Mereka melihat dunia secara keseluruhan, sekalipun mungkin terlihat misterius. Mereka
tidak membagi dunia ke dalam bentuk kategori-kategori kecil yang kaku, sebagaimana orang dewasa
sering lakukan. Biasa bagi mereka melompat dari satu hal ke hal yang lain dan
kemudian membuat hubungan di antara hal-hal tersebut, sesuatu yang jarang
ditemui pada kelas-kelas formal dan buku-buku cetak. Mereka merintis jalan mereka sendiri menuju suatu hal yang
tidak mereka ketahui, sebuah jalan yang kita sendiri pun tak terpikir untuk
membuatnya.
Sebentar...
Bagaimana
perasaan Anda sekarang?
Apakah
selama membaca dada Anda sesak? Terharu?
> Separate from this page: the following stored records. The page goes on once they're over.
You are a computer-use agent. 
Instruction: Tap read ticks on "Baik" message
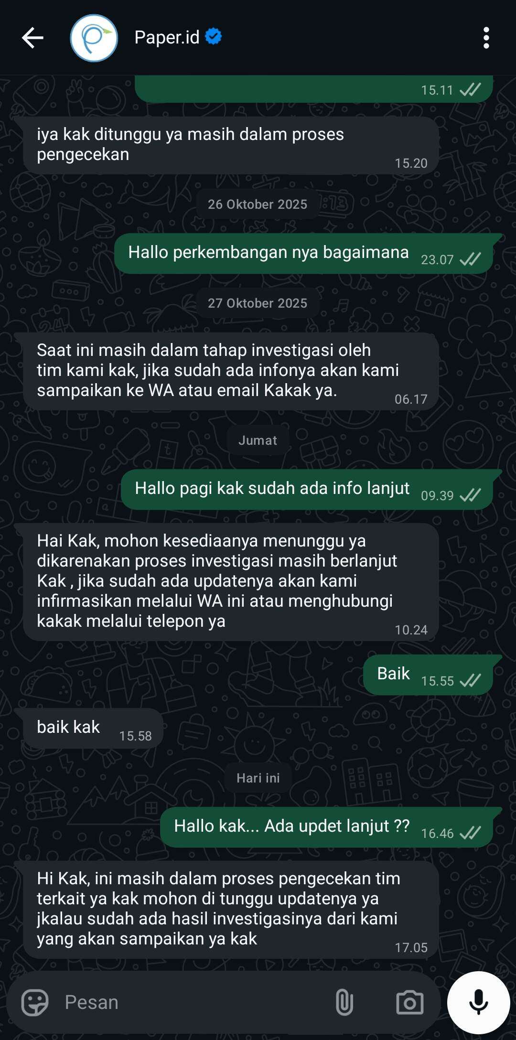(470, 680)
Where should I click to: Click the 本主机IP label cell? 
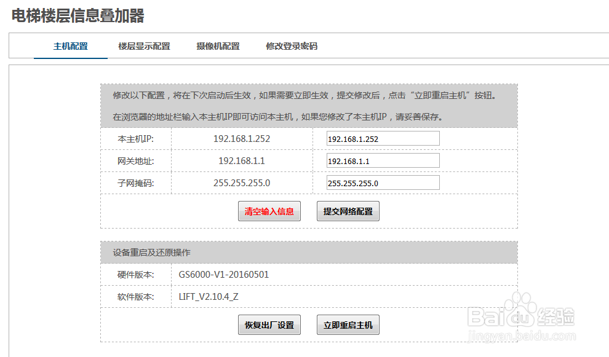pyautogui.click(x=135, y=138)

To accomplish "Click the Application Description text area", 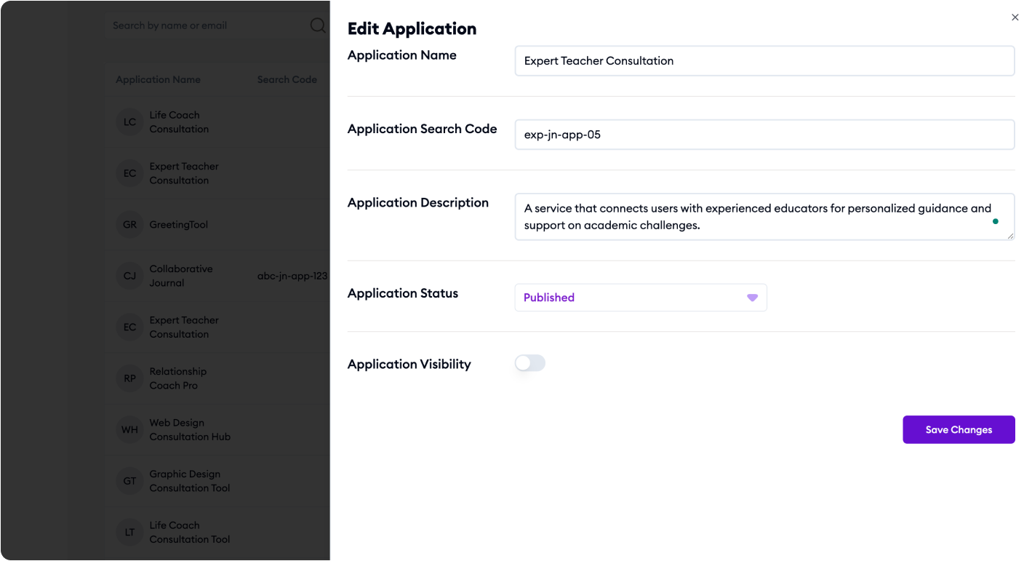I will click(x=764, y=216).
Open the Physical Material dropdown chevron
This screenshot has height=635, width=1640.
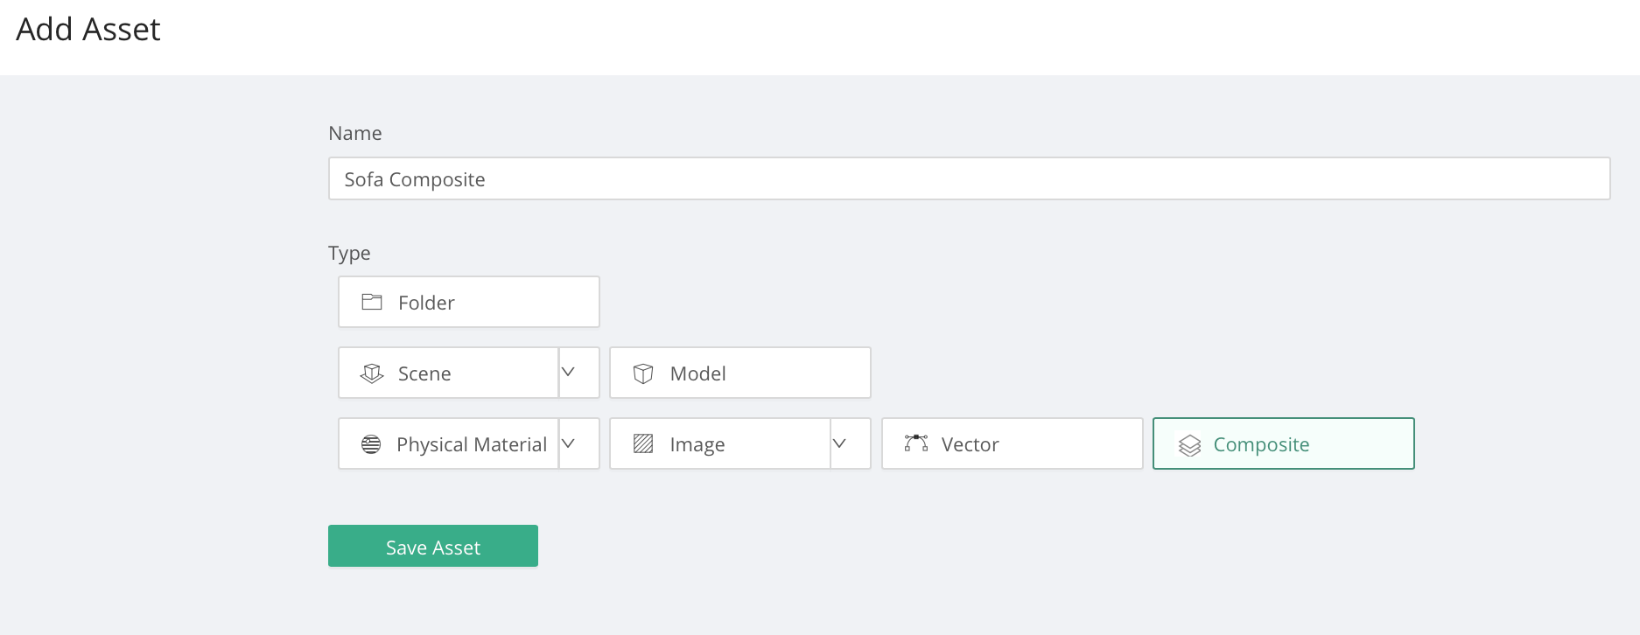pos(569,443)
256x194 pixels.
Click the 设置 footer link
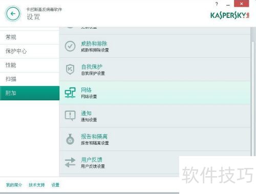coord(55,185)
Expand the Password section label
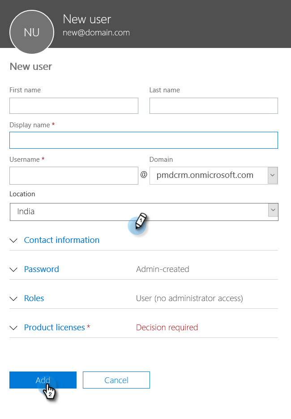 pos(42,269)
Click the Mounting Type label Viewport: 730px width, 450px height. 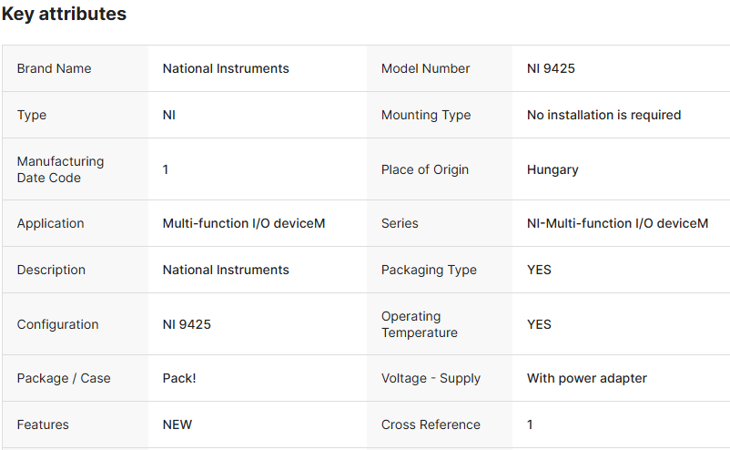point(426,115)
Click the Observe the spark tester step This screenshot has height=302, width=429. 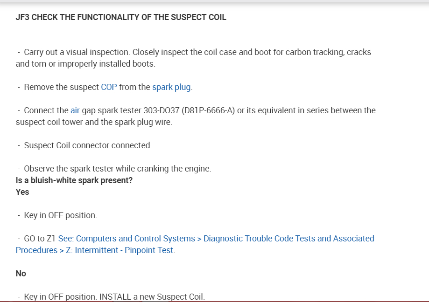117,169
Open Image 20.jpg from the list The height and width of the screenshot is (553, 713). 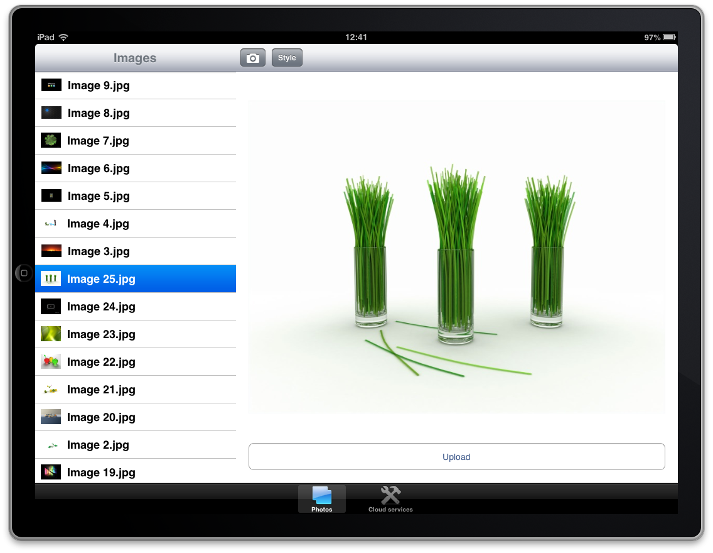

Mulai berpikir ‘kita juga bisa
melakukan hal ini’?
Lalu
muncullah pertanyaan besar,
“Apa
yang harus kita semua lakukan, saat di satu pihak memiliki ide dan inovasi yang
sudah siap diuji coba atau bahkan sudah siap digunakan untuk perubahan, tetapi
di pihak lain tidak/belum menyadari adanya tuntutan perubahan?”
Saya
tidak memiliki jawabannya, tetapi Anda memiliki pemikiran, ide dan inovasi yang
dapat menjawab pertanyaan tersebut.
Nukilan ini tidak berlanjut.